Brasileiro acusado de tráfico de drogas é extraditado da Itália
O brasileiro Colombo Ruggeri Filho, acusado de tráfico de drogas no Brasil e preso na Itália em junho de 2014, após fugir para o país, foi extraditado ontem, 2 de junho. A extradição foi possível a partir da atuação coordenada da Secretaria de Cooperação Internacional (SCI) da Procuradoria-Geral da República (PGR), do Departamento de Recuperação de Ativos e Cooperação Internacional do Ministério da Justiça, do Ministério das Relações Exteriores, do Departamento Penitenciário Nacional, da 10ª Vara Criminal Federal do Distrito Federal e da Polícia Federal.

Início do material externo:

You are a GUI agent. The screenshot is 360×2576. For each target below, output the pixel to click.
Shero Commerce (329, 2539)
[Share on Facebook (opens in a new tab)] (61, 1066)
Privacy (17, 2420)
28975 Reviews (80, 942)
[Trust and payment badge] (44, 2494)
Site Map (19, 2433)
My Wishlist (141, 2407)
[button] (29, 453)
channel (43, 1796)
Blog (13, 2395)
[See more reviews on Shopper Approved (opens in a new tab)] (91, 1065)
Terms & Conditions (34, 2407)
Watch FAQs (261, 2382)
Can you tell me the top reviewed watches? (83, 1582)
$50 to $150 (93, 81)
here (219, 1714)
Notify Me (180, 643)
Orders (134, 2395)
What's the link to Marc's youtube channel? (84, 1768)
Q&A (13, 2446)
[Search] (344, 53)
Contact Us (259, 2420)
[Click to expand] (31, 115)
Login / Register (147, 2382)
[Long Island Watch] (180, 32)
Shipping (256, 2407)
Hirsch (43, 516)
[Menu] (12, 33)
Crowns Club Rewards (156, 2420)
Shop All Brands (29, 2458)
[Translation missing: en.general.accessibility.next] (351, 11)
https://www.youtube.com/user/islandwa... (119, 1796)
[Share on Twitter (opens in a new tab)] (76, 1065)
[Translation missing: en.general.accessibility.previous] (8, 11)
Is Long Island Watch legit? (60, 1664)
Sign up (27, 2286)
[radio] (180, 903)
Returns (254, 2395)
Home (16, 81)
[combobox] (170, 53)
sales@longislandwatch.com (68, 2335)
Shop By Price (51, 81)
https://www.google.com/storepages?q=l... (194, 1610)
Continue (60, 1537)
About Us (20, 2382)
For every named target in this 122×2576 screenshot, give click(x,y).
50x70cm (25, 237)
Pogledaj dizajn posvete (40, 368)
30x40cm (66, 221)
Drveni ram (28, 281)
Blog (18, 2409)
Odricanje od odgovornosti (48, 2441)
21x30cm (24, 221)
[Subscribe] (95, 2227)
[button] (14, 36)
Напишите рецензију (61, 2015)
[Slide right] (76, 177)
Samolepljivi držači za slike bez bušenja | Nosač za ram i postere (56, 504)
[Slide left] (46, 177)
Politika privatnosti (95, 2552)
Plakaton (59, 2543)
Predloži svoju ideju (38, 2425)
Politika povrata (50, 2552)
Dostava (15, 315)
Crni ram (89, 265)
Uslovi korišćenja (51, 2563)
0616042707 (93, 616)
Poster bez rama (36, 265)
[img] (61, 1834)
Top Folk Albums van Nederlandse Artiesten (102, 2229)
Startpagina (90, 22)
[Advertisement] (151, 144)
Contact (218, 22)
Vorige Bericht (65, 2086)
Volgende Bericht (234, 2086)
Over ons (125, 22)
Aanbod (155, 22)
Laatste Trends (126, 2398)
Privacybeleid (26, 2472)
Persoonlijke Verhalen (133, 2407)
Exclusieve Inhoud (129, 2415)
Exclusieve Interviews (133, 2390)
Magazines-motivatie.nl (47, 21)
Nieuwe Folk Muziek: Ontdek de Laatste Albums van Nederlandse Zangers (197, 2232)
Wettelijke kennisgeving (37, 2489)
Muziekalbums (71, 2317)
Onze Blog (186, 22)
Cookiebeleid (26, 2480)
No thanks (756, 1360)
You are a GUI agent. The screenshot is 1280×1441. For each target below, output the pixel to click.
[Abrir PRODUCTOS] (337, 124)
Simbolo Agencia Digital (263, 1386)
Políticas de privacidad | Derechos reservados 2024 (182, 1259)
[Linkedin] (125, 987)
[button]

Na data, policiais federais acompanharam no voo Ruggeri Filho, que cumprirá sua pena no Brasil. Por meio do trabalho conjunto entre os órgãos, foram encaminhadas à Itália informações sobre as unidades prisionais brasileiras aptas a receber Ruggeri Filho e oferecidas garantias de que ele terá seus direitos fundamentais respeitados durante o cumprimento da pena. O estabelecimento escolhido foi a Penitenciária Regional de Cachoeiro de Itapemirim, no Estado do Espírito Santo.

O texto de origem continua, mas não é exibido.